5.13 Using Xrootd Service (AAA) for Remote Data Access
Complete:
Detailed Review status
Contents
Goals of this workbook page
This page describes Any Data, Anytime, Anywhere (AAA), CMS's implementation of a generic
xrootd
service for analyzing disk-resident CMS data located at any grid site with bare ROOT or the CMSSW/FWLite environment, without downloading it to your local storage. Much effort has been invested in having ROOT and CMSSW read remote files efficiently, so that you will be able to analyze data without knowing whether the input file is on your computer or halfway around the world! AAA also allows for greater resilience against damaged or missing input files, and for greater use of opportunistic resources.
Introduction to the AAA Service
To access a particular file, no matter where in the world it is, you only need to know the Logical File Name (LFN) of the file. The LFN uniquely identifies any file that is somewhere with in the
/store
directory tree within all of CMS storage. The LFN's of files that are in defined CMS datasets can be found through the DAS service (see
WorkBook Chapter 5.4). For files that are not in official datasets, such as those in
/store/user
or
/store/group
, you will have to know the actual file names yourself. Examples below demonstrate how the files can be accessed through their LFN's in various contexts. What you don't need to know is the actual physical location of the file -- based on the LFN, the system will look up the physical location using a "redirector" that queries potential locations for you, and point your application to a valid location without any intervention from you. Your application will then proceed as it would if your file was local.

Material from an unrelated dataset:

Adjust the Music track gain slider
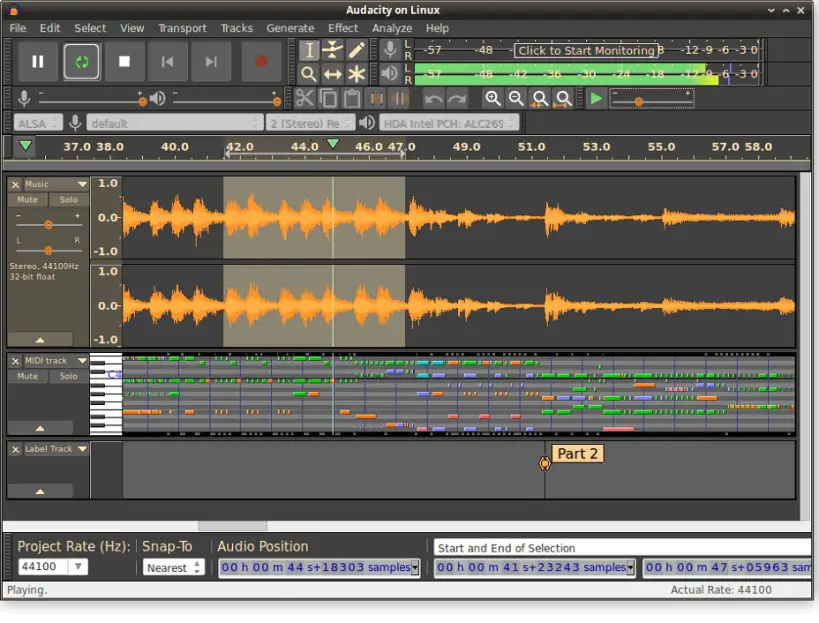Image resolution: width=819 pixels, height=623 pixels. coord(47,224)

Note that your file must be disk-resident rather than archived on tape for this to work. If the file only lives at a site that includes "MSS" or "Buffer" in the site name, then it is only available on tape and would need to be staged to disk first for use via AAA.

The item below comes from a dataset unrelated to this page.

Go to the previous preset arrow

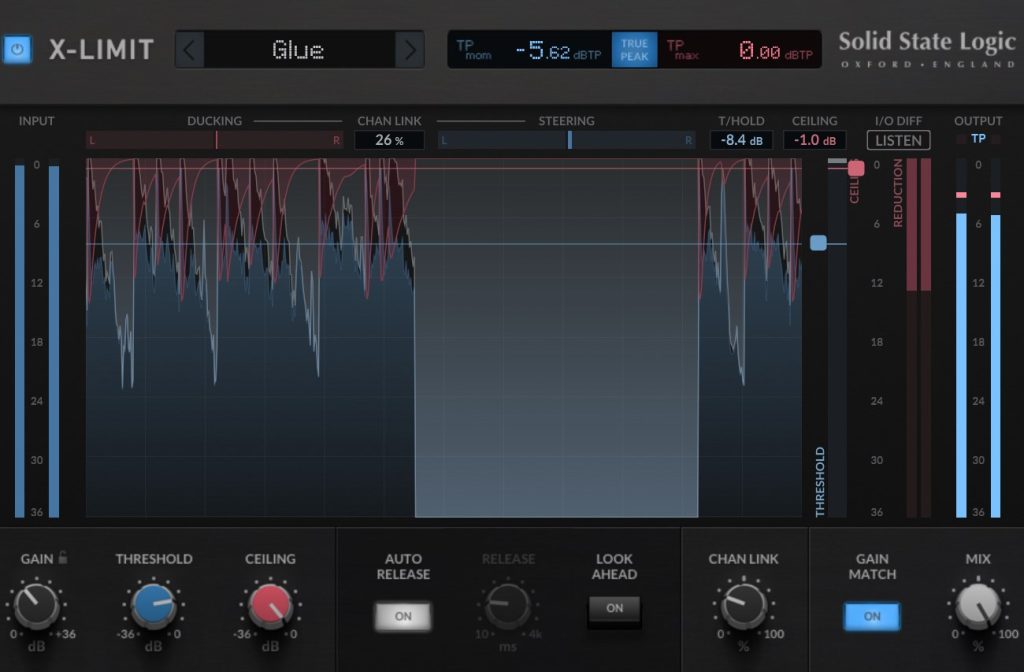click(190, 49)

Interested users can consult
CmsXrootdArchitecture for technical details on AAA implementation.
Warning for LXPLUS users
Currently LXPLUS at CERN seems to be using a strange IPv6 configuration, which confuses certain
XrootD releases (like the 4.0.4 in CMSSW 7-8). If you get a
No servers are available to read the file
when you would expect a reachable file, you can try setting an environmental variable which forces the use of IPv4.
If you are using
bash
, please do
export XRD_NETWORKSTACK=IPv4
If using
tcsh
, please do
setenv XRD_NETWORKSTACK IPv4
Quick steps to analyze remote data located in remote Tier-2 sites
Have a valid grid proxy
To use AAA, you MUST have a valid grid proxy with a valid VOMS extention for CMS.
This requires that you already have a grid certificate installed (see
Chapter 5 of the CMS workbook). The needed grid proxy is obtained via the usual command
voms-proxy-init --voms cms
Note that the nor
grid-proxy-init
nor a simple
voms-proxy-init
without the
-voms cms
option will work. Neither will it work to let
xroot
ask for the passphrase and create a proxy internally, since it uses
grid-proxy-init
.
The error
[FATAL] Redirect limit has been reached
is usually due to the proxy errors above, however, it can also be due to some problem in the grid somewhere, you can use the
DebugXrootd options listed below to try and understand where the failure is.
Know your redirector
As stated above, when you attempt to open a file, your application must query a redirector to find the file. You must specify the redirector to the application. Which redirector you use depends on your region, to minimize the distance over which the data must travel and thus minimize the reading latency. These "regional" redirectors will try file locations in your region first before trying to go overseas.
If you are working in the US, it is best to use
cmsxrootd.fnal.gov
, while in Europe and Asia, it is best to use
xrootd-cms.infn.it
. There is also a "global redirector" at
cms-xrd-global.cern.ch
which will query all locations.
In the examples below,
cmsxrootd.fnal.gov
is always used, but feel free to replace that with a choice more appropriate for your region.
Open a file using ROOT
If you are using bare ROOT, you can open files in the xrootd service just like you would any other file:
TFile *f =TFile::Open("root://cmsxrootd.fnal.gov///store/mc/SAM/GenericTTbar/GEN-SIM-RECO/CMSSW_5_3_1_START53_V5-v1/0013/CE4D66EB-5AAE-E111-96D6-003048D37524.root");
Note the prefix of the root://cmsxrootd.fnal.gov/ (or any other redirector name name) in front of your LFN. This returns a TFile object, and you can proceed normally. The same is true for FWLite environment.
BEWARE: do
not use the apparently equivalent syntax, which is known not to work :
TFile("root://cmsxrootd.fnal.gov//store/foo/bar")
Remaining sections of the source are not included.